____ Given passage

[gmx-users] strange GPU load distribution

Mon May 7 00:11:24 CEST 2018

A separate CPU-only build is what we were going to try, but if it 
succeeds with not touching GPUs, then what -- keep several builds?

That latency you mention is definitely there, I think it is related to 
my earlier report of one of the regression tests failing (I think Mark 
might remember that one). That failure, by the way, is persistent with 
2018.1 we just installed on a completely different machine.

________

- **What you will do**:
[a] Please list each separate component of the date-and-time stamp at the top of the forum post.
[b] Reproduce the passage of the forum post starting with "[gmx-users] strange GPU" and going on through "keep several builds?".

____ Extracted entries

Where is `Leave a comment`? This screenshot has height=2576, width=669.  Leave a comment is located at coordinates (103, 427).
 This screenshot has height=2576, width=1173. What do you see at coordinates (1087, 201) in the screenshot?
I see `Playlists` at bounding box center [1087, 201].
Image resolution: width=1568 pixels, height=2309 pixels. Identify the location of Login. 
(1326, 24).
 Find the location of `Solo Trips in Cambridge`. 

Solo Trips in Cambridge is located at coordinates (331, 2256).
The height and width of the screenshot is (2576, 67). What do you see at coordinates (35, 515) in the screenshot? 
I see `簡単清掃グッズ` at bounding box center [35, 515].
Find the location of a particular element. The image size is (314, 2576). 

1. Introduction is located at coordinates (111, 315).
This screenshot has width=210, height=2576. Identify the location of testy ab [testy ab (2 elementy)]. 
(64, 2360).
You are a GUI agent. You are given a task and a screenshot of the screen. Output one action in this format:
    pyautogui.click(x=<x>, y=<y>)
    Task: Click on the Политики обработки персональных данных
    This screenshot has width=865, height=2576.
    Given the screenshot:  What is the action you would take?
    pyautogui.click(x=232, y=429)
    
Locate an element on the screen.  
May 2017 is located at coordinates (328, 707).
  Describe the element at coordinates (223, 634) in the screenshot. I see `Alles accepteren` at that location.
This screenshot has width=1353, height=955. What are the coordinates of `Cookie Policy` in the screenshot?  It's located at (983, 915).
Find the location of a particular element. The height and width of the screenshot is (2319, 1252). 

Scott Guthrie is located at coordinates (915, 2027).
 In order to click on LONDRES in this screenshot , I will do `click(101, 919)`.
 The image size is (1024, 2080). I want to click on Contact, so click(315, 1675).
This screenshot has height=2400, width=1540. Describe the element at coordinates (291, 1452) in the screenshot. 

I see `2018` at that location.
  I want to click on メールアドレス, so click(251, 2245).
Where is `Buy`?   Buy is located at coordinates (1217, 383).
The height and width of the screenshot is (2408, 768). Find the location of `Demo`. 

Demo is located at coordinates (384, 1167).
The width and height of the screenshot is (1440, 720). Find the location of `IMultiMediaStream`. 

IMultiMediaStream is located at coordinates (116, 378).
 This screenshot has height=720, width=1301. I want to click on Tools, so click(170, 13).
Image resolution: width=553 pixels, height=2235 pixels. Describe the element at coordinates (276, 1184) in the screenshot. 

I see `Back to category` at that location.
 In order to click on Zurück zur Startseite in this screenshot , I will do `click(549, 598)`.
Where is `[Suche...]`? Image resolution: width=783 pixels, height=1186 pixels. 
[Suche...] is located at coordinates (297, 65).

________

- **Replies**:
[a]
- Mon
- May
- 7
- 00:11:24
- CEST
- 2018

[b]
[gmx-users] strange GPU load distribution

Mon May 7 00:11:24 CEST 2018

A separate CPU-only build is what we were going to try, but if it 
succeeds with not touching GPUs, then what -- keep several builds?